#### Brief:
Copy everything from "He was an academy" down to "and Athens Kallithea." in the footballer's biography below.

#### Page extract:
Adil Nabi (born 28 February 1994) is an English professional footballer who plays as an attacking midfielder for Greek Super League 2 club Athens Kallithea.

He was an academy product at West Bromwich Albion, but never made a first-team appearance. Nabi was the first player to be loaned from the Premier League to the Indian Super League, playing in the 2015 season for the Delhi Dynamos. In January 2016, he joined Peterborough United, where he played 10 total games in two years before a loan to Nuneaton Town. Nabi then had a short spell with Scottish club Dundee before playing in Greece for OFI, Atromitos and Athens Kallithea.

Club career

West Bromwich Albion
Born in Aston, Birmingham, Nabi joined the academy of West Bromwich Albion as an eight-year-old. After rising through the academy ranks, he signed his first professional contract with the club in 2011. He was named in a matchday squad for the first time on 12 January 2013 in an away Premier League match at Reading, remaining unused as West Brom lost 3–2. After the 2014–15 season, Nabi was named Albion's Young Player of the Season. For the under-21 team, he recorded 26 goals and 12 assists in 73 games.

A block of data:
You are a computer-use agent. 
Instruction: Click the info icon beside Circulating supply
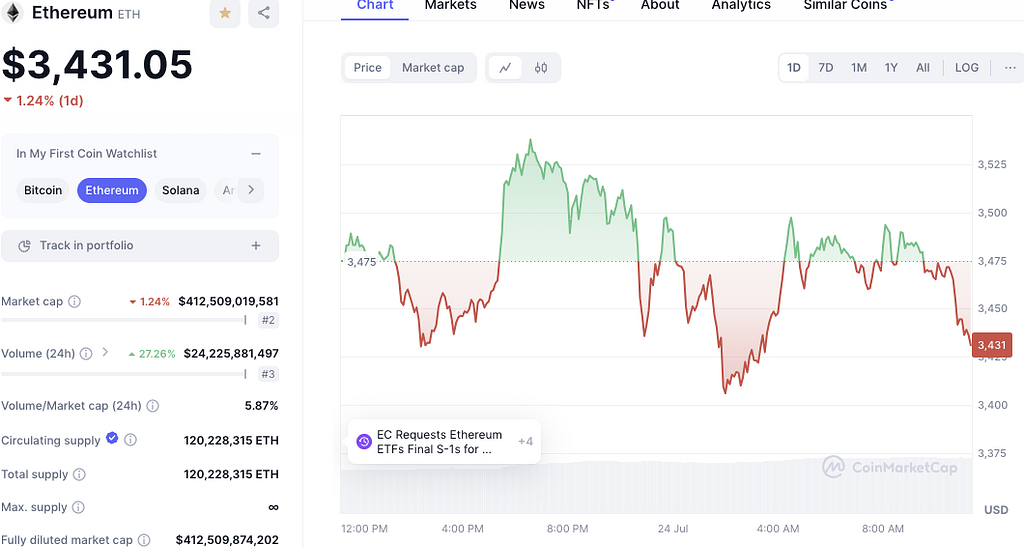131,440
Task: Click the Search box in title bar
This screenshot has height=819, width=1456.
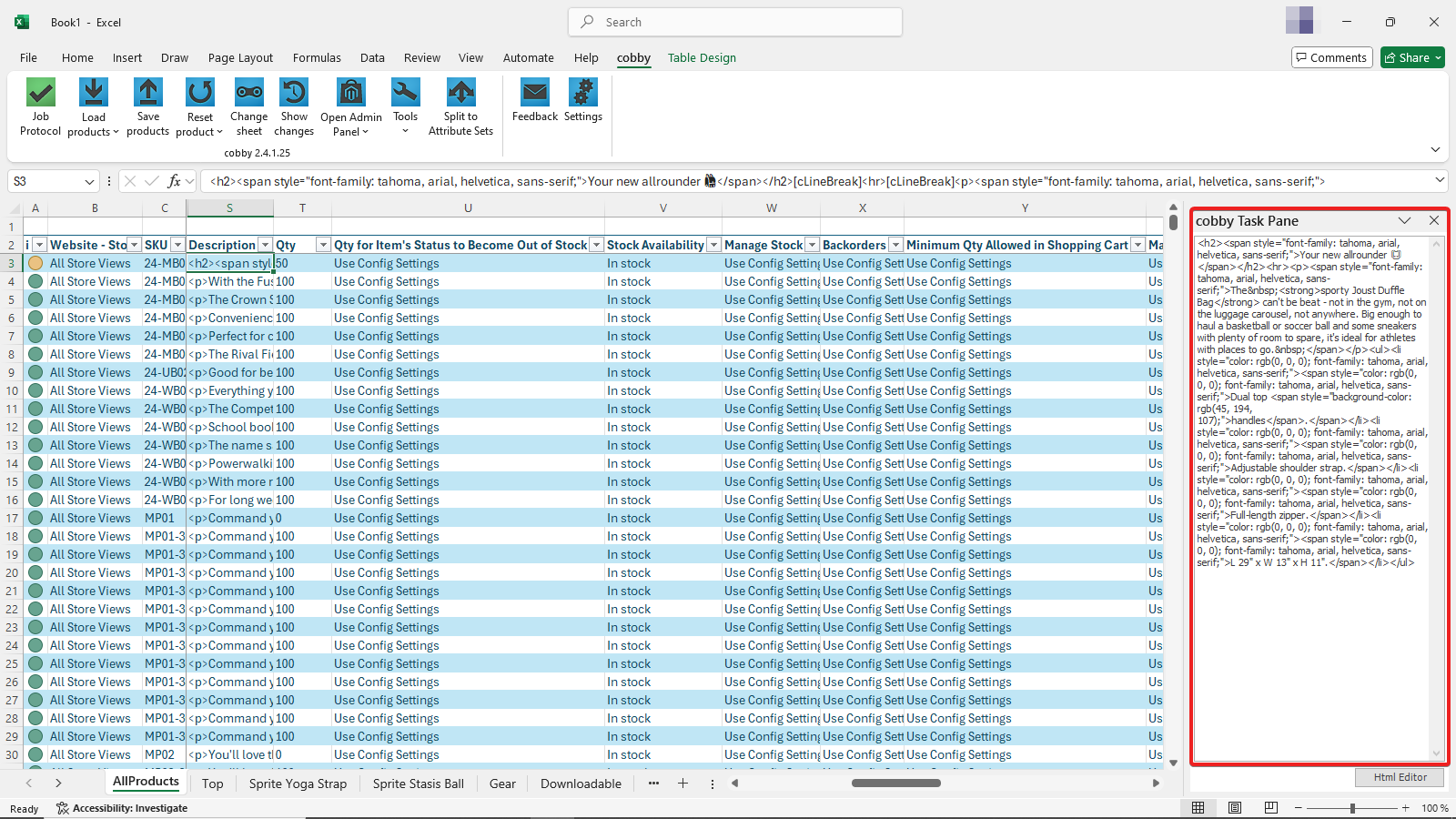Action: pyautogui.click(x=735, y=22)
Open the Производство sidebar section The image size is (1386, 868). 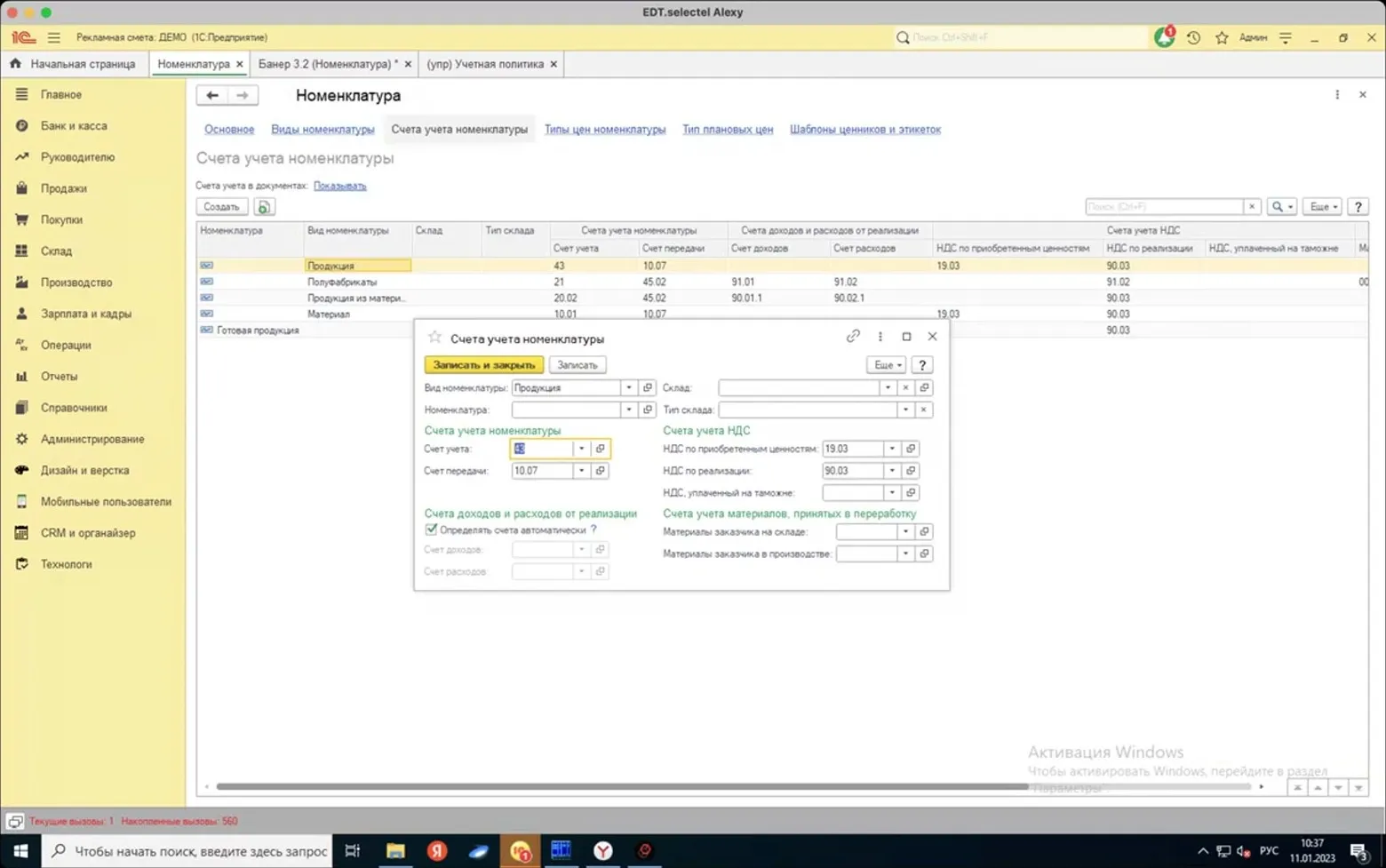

#### Solution below:
He was an academy product at West Bromwich Albion, but never made a first-team appearance. Nabi was the first player to be loaned from the Premier League to the Indian Super League, playing in the 2015 season for the Delhi Dynamos. In January 2016, he joined Peterborough United, where he played 10 total games in two years before a loan to Nuneaton Town. Nabi then had a short spell with Scottish club Dundee before playing in Greece for OFI, Atromitos and Athens Kallithea.